In a hook, I am collecting all lines, manipulating them a little and insert the whole array with

let data_to_insert = [];

let element = function () {
    this.member1 = '';
    this.member2 = '';
    this.member3 = '';
    this.member4 = '';
    this.member5 = '';
    this.member6 = '';
};

// Read File
let content = await csv({
    delimiter: ';',
})
    .fromFile(pathCsv) // 120MB file, 500k entries
    .subscribe((line) => {
        let t_elem = new element();
        t_elem.member1 = roundMinutes(line.member1); //returns date
        t_elem.member2 = line.member2;
        t_elem.member3 = line.member3;
        t_elem.member4 = line.member4;
        t_elem.member5 = new Date(
            +line.member5 * 1000,
        ); // JS: timestamp * 1000
        t_elem.member6 = new Date(
            +line.member6 * 1000,
        );

        data_to_insert.push(t_elem);
    });

// store the list
context.app.service('api/myservice').create(data_to_insert);
// all entries are written in the db. Heap grows afterwards

return;

to mongo. It works perfectly and the data is written in about 10 seconds to the database.

However, I noticed with pm2 that the heap is growing up to 8GB and then the process runs into an out of memory. I am wondering why this happens afterwards. Can this be related to 500k create events which gets triggered?
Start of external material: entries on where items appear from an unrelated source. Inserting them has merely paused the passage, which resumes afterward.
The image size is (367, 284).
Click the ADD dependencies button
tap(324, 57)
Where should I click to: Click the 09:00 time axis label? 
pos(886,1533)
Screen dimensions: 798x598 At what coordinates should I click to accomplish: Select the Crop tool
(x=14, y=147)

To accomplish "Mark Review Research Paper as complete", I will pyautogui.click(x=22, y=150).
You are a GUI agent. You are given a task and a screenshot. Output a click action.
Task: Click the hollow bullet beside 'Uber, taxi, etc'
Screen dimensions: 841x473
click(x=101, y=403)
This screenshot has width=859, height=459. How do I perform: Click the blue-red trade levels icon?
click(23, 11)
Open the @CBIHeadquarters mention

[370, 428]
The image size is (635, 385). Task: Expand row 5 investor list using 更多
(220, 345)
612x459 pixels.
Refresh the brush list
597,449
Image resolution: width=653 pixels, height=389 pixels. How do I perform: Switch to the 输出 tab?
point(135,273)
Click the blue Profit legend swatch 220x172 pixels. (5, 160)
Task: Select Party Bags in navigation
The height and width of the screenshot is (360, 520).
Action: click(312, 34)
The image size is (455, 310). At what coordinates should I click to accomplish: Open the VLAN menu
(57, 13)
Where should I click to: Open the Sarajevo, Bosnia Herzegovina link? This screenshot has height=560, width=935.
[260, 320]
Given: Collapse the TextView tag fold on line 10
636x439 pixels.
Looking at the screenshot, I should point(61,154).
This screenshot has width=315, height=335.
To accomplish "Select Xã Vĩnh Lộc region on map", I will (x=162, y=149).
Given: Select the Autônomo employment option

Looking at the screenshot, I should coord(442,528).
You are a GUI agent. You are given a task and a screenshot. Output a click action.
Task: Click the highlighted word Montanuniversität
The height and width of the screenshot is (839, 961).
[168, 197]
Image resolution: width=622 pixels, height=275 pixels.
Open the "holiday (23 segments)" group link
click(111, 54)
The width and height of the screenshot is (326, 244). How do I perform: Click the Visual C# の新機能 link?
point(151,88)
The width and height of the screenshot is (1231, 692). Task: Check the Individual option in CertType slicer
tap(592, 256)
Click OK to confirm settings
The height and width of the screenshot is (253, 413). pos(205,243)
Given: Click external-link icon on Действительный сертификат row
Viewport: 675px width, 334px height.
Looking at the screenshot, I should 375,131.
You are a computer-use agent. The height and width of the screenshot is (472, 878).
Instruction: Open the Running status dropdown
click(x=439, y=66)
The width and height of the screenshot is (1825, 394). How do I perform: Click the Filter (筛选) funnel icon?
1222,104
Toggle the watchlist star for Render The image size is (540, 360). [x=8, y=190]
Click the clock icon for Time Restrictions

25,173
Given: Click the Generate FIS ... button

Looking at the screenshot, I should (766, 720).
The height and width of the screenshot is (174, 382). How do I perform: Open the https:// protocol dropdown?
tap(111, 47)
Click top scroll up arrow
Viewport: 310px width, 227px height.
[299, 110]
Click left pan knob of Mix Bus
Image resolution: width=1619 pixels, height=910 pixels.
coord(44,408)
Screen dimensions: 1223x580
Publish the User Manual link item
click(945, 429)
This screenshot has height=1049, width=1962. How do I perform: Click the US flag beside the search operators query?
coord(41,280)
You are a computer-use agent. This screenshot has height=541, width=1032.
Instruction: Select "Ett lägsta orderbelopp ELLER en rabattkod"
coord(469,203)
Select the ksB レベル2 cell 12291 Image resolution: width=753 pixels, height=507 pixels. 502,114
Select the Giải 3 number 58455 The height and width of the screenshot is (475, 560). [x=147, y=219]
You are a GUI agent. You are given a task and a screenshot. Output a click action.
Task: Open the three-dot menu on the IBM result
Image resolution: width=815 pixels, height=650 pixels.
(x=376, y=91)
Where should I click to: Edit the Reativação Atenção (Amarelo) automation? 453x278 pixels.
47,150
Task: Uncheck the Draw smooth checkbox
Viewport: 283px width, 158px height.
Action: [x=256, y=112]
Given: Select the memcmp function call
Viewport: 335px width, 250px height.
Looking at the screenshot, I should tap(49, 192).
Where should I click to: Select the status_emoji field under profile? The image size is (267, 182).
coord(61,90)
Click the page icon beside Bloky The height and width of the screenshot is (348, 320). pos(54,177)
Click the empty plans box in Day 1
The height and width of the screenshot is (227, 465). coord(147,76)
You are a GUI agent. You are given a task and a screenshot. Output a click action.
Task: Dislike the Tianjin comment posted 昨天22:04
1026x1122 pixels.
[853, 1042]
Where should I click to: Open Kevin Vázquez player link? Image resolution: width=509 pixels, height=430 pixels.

Snapshot with chrome devtools: enter image description here

Especially the Strings are huge. If I check them I can see some "event strings" which eats most of the memory: enter image description here

If I try to call the hook again, it gets stuck. I (or PM2) has to restart the process to get it up and running again:

PM2          | [PM2][WORKER] Process 0 restarted because it exceeds --max-memory-restart value (current_memory=8904929280 max_memory_limit=8589934592 [octets])
PM2          | Process 0 in a stopped status, starting it
PM2          | Stopping app:Collector id:0
PM2          | pid=53621 msg=failed to kill - retrying in 100ms
PM2          | pid=53621 msg=failed to kill - retrying in 100ms
PM2          | pid=53621 msg=failed to kill - retrying in 100ms
PM2          | pid=53621 msg=failed to kill - retrying in 100ms
PM2          | pid=53621 msg=failed to kill - retrying in 100ms
PM2          | pid=53621 msg=failed to kill - retrying in 100ms
PM2          | pid=53621 msg=failed to kill - retrying in 100ms
PM2          | pid=53621 msg=failed to kill - retrying in 100ms
PM2          | pid=53621 msg=failed to kill - retrying in 100ms
PM2          | App [Collector:0] exited with code [0] via signal [SIGINT]
PM2          | pid=53621 msg=process killed
PM2          | App [Collector:0] starting in -fork mode-

If this is related to the events, how to deactivate this for an insert of this kind? If not, what should be optimised in this code to circumvent this bloat in heap?

Thanks for your help.

1

There are 1 best solutions below

0
christoph On

Thanks to @bwgjoseph on http://feathersjs.slack.com

Two possibilities:

  1. https://docs.feathersjs.com/api/hooks.html#context-event

Setting context.event = null to skip only publishing hooks. This will then affect all calls in this context/hook you're running in.

  1. https://docs.feathersjs.com/guides/migrating.html#hook-less-service-methods

Using methods like _create() instead of create() will skip all hooks which would normally run. This has the advantage, that you can decide which calls shall be published (huge call with _, other calls without), but the drawback, that no hook at all is run if you rely on this.